"Oh, typewriting!" says she. "But I suppose she was very skillful at it?"

"Oh, she was a bird!" says I.

See what was happenin'? I was bein' pumped. It was more'n that too. Everything I knew about Mildred, and a lot I guessed at, was emptied out of me like she was usin' one of these vacuum cleaners on my head. When I gets to telling about the place out West where Mildred lived before she and her maw hit New York, Aunt Laura jumps up.

"Oh, I know some people who lived there once," says she. "I wonder if any of them knew Miss Morgan?"

With that she picks up the desk 'phone and gives a call. Did they know any Miss Morgans out there? Yes, Mildred Morgan. Really! A brother too? How interesting! Who was he, and what was he doing last? What! In the State penitentiary! That was enough for Aunt Laura. She hangs up the receiver and says to me:

"Boy, when you get back to the office tell Mr. Robert I want to see him. Come, you'd better be going now."

It was a case of "Here's your hat—what's your hurry!"

"Say," says I, "don't you go to swallowin' any tale about the Lady Mildred havin' a brother that's a crook. There's lots of Morgans besides her and J. P."

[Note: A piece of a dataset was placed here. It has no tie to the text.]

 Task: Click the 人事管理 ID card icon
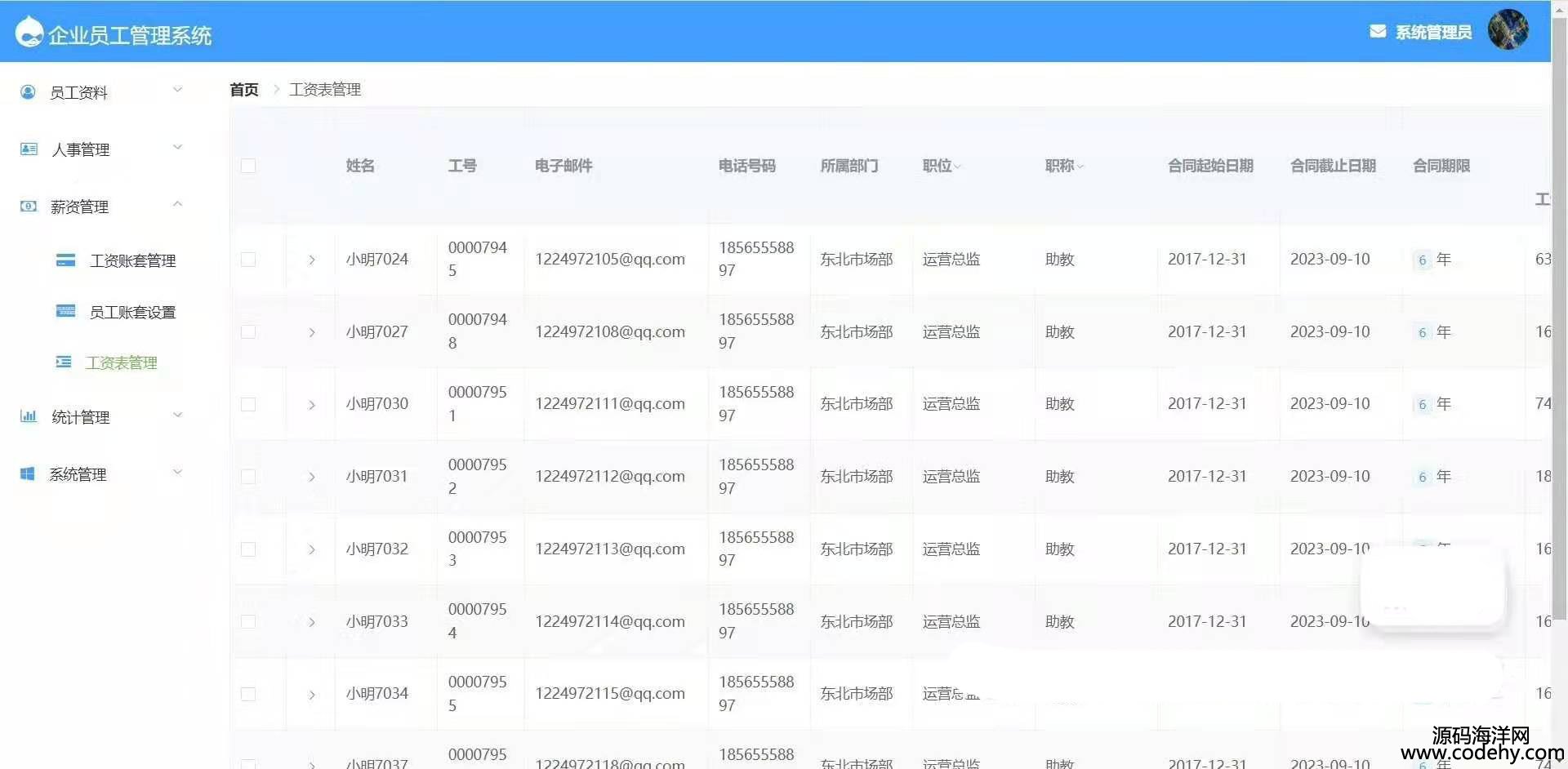pyautogui.click(x=29, y=149)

But all Aunt Laura does is hold the door open for me; so I beats it, feelin' about as chipper as though I'd been turnin' State's evidence. The more I thinks of it, the cheaper I feels. Here I'd been playin' myself for Mr. Foxy Cute, and had let an old lemon squeezer like Aunt Laura wring me dry!

Just what she's got up her sleeve about the penitentiary business, I didn't know; but I wa'n't long in findin' out. Next day there was all kinds of a row. Aunt Laura has looked up the invitation list for the weddin', and, sure enough, among the also rans was a Mr. William Morgan, with a State penitentiary address. With that, and what she'd heard over the 'phone, Aunt Laura makes out a strong case. Was she goin' to stand by and see her only nephew marry into a family of jailbirds? Not if she could help it! So she calls in Mr. Robert and puts the layout before him.